SPEAKER_01Yeah, I I love that. And I think you've you've really led by example in that regard. Now, I would say that it's not just audiology where we sort of, you know, uh push balance away a little bit just because uh many people like myself grew up in the era where we simply did caloric testing and and that usually ended with someone getting sick or maybe multiple people getting sick. Um, and um, but but I would say ENTs as well. It's it's hard in many cases to find um uh odorhinolaryngologists that are keenly interested in working with dizzy patients or patients who have their ears ringing. Um in your dad's practice, did he see dizzy patients? Did he embrace it? Did he sort of tolerate it? Or was that a model for you as well that kindled that interest early on?

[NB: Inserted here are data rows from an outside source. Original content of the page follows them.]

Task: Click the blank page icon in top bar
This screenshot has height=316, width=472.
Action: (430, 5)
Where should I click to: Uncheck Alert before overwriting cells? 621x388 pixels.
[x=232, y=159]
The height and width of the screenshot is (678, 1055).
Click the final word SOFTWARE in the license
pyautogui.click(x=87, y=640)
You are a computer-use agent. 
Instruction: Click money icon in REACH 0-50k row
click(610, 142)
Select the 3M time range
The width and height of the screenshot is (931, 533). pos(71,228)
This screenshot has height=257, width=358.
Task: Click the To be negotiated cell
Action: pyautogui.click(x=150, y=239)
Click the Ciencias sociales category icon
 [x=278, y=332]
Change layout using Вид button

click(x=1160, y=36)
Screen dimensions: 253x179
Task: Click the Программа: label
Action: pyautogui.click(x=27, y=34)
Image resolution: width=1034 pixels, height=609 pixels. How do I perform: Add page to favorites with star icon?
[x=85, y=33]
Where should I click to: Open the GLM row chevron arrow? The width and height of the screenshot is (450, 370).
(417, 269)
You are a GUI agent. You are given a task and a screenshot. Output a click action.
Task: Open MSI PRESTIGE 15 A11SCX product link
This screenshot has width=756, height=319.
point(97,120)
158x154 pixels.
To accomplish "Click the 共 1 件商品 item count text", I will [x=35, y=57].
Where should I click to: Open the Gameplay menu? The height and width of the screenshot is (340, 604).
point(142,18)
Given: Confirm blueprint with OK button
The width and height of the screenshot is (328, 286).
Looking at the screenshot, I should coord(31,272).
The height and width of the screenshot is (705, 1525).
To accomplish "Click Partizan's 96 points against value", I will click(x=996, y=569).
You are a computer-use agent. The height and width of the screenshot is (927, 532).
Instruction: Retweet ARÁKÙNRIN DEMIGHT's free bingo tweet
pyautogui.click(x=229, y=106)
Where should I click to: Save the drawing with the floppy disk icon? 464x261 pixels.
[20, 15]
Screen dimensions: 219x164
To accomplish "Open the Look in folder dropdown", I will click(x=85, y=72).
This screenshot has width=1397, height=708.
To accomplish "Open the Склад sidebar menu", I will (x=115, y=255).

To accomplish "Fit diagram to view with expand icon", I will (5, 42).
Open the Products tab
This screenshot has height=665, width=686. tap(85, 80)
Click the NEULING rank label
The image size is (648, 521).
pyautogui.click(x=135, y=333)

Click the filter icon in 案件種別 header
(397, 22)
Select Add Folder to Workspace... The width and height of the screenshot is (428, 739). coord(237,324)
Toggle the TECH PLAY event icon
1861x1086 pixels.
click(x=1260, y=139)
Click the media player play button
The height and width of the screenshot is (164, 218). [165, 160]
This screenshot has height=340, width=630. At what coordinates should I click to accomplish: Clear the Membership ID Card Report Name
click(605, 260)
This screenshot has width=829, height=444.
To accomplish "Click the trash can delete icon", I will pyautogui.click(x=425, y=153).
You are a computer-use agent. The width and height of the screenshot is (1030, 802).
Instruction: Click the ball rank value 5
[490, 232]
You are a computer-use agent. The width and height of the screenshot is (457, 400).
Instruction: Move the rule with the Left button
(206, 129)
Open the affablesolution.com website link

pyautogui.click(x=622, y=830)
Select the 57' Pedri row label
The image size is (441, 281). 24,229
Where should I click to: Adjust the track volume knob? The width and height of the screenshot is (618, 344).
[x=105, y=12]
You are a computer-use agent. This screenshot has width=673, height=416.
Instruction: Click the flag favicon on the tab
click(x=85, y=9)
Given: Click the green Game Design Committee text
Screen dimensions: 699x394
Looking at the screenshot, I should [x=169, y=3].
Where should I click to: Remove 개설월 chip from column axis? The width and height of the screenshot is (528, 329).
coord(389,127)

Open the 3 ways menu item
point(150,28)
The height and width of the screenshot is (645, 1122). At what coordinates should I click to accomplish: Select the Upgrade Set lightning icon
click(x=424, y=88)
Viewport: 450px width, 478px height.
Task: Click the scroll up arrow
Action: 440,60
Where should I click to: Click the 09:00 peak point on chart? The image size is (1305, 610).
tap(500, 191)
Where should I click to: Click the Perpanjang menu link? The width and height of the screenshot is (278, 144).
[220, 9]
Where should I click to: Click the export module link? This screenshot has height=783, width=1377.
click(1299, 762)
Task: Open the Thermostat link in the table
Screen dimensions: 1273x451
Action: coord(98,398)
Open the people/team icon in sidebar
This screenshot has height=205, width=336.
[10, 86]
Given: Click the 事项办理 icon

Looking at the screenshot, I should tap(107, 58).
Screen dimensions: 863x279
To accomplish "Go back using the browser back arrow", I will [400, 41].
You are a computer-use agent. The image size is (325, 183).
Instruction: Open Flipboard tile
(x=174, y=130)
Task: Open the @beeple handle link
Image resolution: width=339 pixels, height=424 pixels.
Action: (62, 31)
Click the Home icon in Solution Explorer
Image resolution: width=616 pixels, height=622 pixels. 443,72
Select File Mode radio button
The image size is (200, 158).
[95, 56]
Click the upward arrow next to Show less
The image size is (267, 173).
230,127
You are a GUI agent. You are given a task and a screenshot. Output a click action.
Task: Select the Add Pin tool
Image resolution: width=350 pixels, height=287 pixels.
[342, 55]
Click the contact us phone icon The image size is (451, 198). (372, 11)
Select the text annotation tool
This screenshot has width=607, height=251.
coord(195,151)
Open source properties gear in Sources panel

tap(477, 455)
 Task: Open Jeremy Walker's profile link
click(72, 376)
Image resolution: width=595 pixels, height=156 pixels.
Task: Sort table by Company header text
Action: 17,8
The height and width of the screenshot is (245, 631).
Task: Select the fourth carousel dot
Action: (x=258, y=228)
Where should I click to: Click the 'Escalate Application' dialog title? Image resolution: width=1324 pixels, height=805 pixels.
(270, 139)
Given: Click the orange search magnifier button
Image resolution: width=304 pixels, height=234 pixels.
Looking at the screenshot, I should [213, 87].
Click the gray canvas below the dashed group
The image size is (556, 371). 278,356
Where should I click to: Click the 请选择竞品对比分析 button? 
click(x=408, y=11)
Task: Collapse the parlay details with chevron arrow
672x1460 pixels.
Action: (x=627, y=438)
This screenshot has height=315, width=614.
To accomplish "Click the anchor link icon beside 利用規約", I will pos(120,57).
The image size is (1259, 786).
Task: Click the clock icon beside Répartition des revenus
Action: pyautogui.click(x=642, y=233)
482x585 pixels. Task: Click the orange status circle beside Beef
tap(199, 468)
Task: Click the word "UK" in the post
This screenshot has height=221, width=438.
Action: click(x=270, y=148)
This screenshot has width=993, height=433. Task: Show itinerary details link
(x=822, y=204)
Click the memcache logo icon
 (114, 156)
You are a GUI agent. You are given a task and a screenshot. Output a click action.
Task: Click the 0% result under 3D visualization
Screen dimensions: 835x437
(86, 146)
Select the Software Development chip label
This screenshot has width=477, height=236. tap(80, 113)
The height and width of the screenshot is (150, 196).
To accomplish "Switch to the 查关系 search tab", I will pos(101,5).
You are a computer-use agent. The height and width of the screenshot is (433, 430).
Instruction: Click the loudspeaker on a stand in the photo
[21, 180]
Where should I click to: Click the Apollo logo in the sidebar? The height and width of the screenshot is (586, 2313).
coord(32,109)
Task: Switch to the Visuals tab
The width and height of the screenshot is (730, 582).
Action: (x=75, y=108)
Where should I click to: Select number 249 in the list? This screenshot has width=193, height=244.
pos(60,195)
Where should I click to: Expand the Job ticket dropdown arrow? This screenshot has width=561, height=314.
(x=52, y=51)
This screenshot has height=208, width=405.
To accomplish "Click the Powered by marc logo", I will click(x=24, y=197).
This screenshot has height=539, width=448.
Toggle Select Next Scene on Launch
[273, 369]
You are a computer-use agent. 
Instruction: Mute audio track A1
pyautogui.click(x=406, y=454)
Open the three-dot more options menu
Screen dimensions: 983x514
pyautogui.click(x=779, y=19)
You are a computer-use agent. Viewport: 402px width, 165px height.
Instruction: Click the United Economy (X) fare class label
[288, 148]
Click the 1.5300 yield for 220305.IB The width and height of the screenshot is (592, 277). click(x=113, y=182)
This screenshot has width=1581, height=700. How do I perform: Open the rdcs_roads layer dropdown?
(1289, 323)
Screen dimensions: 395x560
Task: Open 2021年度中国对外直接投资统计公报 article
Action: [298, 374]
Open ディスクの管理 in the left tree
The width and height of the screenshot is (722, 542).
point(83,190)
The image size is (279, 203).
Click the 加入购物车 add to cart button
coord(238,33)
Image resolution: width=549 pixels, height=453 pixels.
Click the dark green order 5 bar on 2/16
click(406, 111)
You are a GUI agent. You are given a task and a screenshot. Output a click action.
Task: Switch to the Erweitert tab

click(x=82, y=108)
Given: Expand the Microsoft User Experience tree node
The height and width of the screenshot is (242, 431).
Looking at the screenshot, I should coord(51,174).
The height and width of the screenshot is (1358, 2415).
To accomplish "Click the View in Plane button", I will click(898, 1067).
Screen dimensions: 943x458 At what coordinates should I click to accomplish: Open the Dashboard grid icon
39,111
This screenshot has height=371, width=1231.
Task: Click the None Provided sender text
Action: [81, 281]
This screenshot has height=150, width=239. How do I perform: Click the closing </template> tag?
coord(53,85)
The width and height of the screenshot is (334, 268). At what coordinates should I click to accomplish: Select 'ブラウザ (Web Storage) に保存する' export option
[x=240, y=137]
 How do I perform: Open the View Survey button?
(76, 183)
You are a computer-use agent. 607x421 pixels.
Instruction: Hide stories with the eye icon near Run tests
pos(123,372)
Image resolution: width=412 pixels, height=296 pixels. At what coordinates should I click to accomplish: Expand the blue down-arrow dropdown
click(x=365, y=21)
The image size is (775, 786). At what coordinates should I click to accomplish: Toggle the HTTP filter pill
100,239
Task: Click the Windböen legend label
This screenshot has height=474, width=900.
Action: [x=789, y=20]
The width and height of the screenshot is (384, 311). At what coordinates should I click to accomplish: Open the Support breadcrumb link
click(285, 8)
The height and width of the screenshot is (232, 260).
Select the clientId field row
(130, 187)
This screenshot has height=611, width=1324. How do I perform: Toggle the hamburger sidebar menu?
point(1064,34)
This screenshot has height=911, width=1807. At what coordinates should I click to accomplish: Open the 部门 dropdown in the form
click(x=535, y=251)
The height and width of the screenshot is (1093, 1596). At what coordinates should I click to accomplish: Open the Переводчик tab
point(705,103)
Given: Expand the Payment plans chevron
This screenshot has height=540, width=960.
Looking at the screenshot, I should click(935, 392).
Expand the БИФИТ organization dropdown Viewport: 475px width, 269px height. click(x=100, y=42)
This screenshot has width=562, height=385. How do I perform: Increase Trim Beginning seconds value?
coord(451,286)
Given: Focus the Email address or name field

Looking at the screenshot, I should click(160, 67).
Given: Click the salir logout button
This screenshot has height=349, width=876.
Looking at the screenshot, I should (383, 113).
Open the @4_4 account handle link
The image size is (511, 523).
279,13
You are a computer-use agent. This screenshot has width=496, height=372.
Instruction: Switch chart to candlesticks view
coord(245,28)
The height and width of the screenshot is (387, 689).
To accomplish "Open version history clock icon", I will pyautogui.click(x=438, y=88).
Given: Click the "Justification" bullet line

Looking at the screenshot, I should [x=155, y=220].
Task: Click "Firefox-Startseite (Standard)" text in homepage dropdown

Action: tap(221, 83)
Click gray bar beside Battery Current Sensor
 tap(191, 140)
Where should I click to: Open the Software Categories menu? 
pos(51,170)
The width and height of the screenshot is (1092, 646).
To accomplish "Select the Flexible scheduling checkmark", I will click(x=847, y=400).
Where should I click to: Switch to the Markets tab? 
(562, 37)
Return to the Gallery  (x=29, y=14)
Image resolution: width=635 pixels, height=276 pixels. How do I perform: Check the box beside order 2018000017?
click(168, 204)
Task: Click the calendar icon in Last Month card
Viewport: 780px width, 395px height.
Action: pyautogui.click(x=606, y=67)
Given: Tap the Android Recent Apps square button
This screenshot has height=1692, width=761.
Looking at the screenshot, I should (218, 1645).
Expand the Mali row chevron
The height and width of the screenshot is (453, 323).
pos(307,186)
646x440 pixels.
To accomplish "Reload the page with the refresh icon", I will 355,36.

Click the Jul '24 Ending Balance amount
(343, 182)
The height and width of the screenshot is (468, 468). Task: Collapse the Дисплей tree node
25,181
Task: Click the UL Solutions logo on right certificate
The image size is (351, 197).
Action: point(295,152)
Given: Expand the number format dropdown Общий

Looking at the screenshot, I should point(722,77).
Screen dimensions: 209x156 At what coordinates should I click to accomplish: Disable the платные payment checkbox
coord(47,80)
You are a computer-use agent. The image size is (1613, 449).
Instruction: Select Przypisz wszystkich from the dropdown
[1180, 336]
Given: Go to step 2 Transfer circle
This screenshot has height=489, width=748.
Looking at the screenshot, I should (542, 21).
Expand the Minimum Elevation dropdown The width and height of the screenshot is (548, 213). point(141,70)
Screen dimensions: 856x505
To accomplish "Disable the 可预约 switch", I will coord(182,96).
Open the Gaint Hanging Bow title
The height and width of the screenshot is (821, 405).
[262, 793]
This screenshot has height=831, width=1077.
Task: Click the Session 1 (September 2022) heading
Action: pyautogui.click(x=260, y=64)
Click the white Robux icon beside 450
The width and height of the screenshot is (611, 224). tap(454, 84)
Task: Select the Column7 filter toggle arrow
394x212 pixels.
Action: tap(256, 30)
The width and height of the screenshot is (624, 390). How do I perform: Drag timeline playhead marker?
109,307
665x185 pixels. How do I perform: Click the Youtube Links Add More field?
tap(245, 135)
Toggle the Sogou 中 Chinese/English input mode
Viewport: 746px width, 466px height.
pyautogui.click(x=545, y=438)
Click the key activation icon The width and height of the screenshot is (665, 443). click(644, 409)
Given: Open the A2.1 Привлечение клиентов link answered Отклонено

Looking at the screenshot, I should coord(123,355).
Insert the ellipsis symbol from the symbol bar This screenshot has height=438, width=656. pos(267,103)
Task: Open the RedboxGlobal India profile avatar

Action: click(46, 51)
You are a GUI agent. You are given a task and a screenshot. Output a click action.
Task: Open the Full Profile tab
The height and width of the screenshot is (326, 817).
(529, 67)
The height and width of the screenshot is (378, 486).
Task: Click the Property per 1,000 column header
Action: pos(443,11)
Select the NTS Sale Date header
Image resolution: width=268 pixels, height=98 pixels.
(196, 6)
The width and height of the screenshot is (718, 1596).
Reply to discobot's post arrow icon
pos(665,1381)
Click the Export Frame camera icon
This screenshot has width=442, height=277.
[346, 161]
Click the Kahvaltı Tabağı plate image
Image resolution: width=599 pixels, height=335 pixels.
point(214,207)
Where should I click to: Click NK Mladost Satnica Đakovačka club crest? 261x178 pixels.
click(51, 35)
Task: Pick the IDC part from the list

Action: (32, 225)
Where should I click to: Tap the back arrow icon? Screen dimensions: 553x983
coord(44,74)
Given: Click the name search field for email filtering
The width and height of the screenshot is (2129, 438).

SPEAKER_00Yeah, so with my uncle's practice, he Oh his uncle, sorry. Yeah, it's okay. Um with my uncle's practice, he um, you know, it it's a moral part of Delaware. So he did see um pretty much everything. Um, but dizziness was certainly not his expertise. And so um if he did have, you know, more significant dizzy issues where he couldn't figure them out, you know, he would refer them either up to Wilmington or to Baltimore to Johns Hopkins. And so that's a significant drive to either one. Um, and you know, so that that is a hardship. So he tried to do as much as he could as a more, you know, small town rural um area. Um, but he it certainly was not his his favorite um type of patient. And and that's and as you mentioned, that's true amongst ENTs. I mean, they're just as specialized, you know, between, you know, the nose people and the throat people, and um, you know, and even just the ear people don't always want to see the dizzy people.
SPEAKER_01Well, and not the least of which is the equipment necessary to do state-of-the-art testing is i expensive. And now, if you establish yourself as the expert in that area, it's uh it can be very profitable as well. But but it is an investment in equipment that uh goes beyond a an audiometer and a test booth in many cases.
SPEAKER_00Yeah, I mean, he had VNG and and when VEMS came along, he had electrophysics so he could do VEMS. But yeah, I mean the equipment is expensive. Um, you know, and and you know, when you're looking at physician time, where they may have multiple patients scheduled for a short increment, a vestibular history is a long period of time. And so, you know, taking up this much time to get into Dizzy history is also problematic, you know, for a lot of their, you know, revenue streams to try and keep up with how many patients they need to see to make a profit.
SPEAKER_01And well, and even in the audiology training programs, I've seen your program um and and your um facility at uh Nova. And you it's beautiful, but but it is and probably took some arm twisting to sort of commit to the investment necessary. And I think this is really in many ways a large part of in a lot of programs, given that we have many smaller programs that then, you know, making that investment for the vestibular equipment to uh educate the next generation and provide the clinical expertise in-house is really challenging.
SPEAKER_00Yeah. And, you know, and if you're if that's your expertise, it you can talk about the benefits to that equipment, but a lot of programs don't have somebody where that's their expertise. So not only do you have expensive equipment, but you don't have somebody who, you know, wants to maybe deal with that equipment on a regular basis. You know, they're teaching that class because it's necessary, but that may not be their area of expertise. So that makes it even a harder sell when you're looking at, you know, a bunch of different pieces of equipment that are all expensive and take up space.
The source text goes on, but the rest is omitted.